Stored items
===============
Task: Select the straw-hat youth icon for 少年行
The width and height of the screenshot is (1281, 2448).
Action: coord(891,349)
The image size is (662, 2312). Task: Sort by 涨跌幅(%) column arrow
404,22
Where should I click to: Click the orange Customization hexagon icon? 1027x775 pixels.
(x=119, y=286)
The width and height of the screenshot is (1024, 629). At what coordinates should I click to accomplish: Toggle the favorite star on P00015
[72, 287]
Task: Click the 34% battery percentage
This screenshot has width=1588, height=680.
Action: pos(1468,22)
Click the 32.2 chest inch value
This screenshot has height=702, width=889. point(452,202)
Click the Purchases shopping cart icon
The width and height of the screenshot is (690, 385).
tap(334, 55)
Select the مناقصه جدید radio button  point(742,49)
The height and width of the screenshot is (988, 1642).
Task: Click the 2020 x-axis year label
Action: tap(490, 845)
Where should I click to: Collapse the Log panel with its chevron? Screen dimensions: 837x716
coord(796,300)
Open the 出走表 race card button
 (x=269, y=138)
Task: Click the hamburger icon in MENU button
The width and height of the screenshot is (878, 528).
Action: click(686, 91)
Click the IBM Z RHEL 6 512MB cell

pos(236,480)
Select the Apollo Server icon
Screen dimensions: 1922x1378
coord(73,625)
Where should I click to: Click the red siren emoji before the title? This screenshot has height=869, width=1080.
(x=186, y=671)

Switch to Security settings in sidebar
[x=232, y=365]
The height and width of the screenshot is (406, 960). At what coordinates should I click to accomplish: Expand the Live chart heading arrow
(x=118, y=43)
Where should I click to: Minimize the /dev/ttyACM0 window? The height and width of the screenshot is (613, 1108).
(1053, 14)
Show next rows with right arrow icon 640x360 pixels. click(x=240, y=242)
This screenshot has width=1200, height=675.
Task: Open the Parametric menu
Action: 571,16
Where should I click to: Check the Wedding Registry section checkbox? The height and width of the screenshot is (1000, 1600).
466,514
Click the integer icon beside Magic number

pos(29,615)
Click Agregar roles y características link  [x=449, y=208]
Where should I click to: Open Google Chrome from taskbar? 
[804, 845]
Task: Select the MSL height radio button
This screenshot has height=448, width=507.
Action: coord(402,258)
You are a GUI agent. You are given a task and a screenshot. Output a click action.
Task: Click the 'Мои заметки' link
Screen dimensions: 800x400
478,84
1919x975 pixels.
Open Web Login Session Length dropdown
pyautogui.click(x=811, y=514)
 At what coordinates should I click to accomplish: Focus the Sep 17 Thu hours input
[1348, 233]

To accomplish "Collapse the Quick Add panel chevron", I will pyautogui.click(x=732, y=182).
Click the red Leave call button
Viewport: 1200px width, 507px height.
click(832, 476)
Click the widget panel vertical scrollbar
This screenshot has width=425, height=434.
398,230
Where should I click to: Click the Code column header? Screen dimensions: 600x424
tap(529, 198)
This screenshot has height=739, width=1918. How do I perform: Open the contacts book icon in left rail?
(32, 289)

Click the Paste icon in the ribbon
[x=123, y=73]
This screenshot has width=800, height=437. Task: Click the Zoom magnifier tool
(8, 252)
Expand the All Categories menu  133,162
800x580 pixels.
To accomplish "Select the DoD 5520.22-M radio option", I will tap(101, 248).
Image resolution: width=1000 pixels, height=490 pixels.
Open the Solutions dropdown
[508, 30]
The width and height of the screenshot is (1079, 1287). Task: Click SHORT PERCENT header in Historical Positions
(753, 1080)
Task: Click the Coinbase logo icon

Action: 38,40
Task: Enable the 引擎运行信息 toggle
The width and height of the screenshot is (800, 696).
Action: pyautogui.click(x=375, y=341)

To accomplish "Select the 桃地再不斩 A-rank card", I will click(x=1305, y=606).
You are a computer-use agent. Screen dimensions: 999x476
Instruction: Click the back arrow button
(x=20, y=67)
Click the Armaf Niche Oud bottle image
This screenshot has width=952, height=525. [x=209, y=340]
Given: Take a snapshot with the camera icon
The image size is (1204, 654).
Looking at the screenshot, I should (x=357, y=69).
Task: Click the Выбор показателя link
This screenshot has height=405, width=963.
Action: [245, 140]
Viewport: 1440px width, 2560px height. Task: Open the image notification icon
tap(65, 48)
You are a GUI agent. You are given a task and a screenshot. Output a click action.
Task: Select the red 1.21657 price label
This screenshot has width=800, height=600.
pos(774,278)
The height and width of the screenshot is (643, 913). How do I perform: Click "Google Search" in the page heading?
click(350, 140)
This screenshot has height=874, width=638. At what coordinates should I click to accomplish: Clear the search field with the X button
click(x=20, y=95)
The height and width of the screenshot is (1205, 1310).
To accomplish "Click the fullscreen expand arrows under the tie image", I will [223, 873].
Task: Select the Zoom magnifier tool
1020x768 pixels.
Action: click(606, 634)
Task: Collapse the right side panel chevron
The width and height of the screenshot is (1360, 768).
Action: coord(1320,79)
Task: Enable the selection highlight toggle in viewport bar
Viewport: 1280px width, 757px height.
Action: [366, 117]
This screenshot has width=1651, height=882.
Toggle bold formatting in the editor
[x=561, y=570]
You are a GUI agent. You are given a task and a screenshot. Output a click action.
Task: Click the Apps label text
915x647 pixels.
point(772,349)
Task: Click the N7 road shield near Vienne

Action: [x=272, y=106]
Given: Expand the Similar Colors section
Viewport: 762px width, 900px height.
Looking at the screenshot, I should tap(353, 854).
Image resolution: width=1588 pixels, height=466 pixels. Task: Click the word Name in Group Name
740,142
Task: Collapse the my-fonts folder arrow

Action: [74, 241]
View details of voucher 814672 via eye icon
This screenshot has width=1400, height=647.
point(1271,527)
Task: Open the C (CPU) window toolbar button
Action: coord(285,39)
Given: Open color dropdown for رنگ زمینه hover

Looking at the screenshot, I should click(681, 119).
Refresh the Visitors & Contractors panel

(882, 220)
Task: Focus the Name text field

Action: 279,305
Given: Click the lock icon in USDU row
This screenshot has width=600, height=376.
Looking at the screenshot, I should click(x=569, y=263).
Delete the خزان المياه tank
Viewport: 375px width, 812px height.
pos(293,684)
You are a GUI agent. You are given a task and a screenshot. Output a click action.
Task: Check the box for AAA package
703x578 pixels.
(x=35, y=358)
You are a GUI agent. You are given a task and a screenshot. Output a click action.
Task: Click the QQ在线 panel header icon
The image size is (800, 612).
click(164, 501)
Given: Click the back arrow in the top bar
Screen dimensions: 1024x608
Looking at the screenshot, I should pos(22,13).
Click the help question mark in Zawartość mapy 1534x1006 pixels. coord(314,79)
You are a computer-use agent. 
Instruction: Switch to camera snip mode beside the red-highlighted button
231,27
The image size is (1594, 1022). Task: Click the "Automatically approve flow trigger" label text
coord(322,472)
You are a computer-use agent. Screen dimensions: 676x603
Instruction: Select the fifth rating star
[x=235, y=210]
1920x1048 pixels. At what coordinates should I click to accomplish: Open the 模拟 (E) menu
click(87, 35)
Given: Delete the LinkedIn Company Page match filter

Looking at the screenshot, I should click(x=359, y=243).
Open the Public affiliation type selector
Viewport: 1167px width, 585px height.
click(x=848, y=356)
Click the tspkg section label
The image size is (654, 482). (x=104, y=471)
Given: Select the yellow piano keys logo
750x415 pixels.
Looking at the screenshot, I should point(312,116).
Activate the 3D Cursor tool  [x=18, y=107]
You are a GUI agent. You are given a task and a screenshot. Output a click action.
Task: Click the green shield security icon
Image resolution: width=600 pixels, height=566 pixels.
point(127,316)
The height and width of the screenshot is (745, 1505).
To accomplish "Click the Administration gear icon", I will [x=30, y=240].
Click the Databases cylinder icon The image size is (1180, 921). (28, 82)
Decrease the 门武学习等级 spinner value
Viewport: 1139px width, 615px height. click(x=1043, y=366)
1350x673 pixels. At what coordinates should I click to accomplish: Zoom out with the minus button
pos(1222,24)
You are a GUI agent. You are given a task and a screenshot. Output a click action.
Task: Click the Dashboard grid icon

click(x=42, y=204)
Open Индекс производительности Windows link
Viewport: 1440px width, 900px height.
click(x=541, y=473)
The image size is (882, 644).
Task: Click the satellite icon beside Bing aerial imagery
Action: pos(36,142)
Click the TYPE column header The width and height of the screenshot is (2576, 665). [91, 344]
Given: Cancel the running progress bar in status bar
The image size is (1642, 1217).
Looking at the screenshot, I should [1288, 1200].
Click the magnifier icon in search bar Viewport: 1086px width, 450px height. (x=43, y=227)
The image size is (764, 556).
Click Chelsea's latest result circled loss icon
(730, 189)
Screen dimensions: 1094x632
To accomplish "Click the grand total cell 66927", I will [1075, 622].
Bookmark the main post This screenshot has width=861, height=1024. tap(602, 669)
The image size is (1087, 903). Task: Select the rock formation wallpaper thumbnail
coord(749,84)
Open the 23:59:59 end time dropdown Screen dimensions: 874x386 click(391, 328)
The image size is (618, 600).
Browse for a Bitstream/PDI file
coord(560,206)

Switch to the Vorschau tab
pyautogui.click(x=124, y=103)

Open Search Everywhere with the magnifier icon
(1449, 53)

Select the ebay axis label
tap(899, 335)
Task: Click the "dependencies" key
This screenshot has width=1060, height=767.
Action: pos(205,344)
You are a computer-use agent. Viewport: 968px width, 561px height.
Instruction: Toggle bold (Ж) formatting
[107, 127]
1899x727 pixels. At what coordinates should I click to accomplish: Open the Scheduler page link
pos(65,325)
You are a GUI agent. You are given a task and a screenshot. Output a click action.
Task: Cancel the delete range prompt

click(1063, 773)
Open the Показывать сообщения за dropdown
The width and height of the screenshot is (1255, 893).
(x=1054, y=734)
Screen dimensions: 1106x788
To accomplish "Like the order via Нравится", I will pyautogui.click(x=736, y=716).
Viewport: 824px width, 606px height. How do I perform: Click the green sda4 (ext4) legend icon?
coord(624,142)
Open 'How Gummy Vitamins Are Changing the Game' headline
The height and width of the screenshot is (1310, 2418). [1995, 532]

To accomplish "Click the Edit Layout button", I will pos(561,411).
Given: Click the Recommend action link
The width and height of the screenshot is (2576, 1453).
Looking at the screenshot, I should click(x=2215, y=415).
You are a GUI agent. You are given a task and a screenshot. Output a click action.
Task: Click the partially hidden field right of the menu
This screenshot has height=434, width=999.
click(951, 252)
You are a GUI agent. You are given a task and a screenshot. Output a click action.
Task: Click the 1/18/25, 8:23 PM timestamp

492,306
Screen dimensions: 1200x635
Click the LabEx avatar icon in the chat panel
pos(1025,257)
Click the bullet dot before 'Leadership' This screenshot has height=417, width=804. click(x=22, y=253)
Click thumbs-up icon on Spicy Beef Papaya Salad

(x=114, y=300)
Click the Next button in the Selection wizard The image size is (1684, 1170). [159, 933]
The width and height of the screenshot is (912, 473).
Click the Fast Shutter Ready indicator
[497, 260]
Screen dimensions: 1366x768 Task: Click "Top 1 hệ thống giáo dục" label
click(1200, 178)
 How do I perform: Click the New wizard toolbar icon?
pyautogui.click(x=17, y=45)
===============
- **Directions**: Whenever a line of the data includes "Enable", copy that line.

- **Answer to this exercise**:
Task: Enable the 引擎运行信息 toggle
Task: Enable the selection highlight toggle in viewport bar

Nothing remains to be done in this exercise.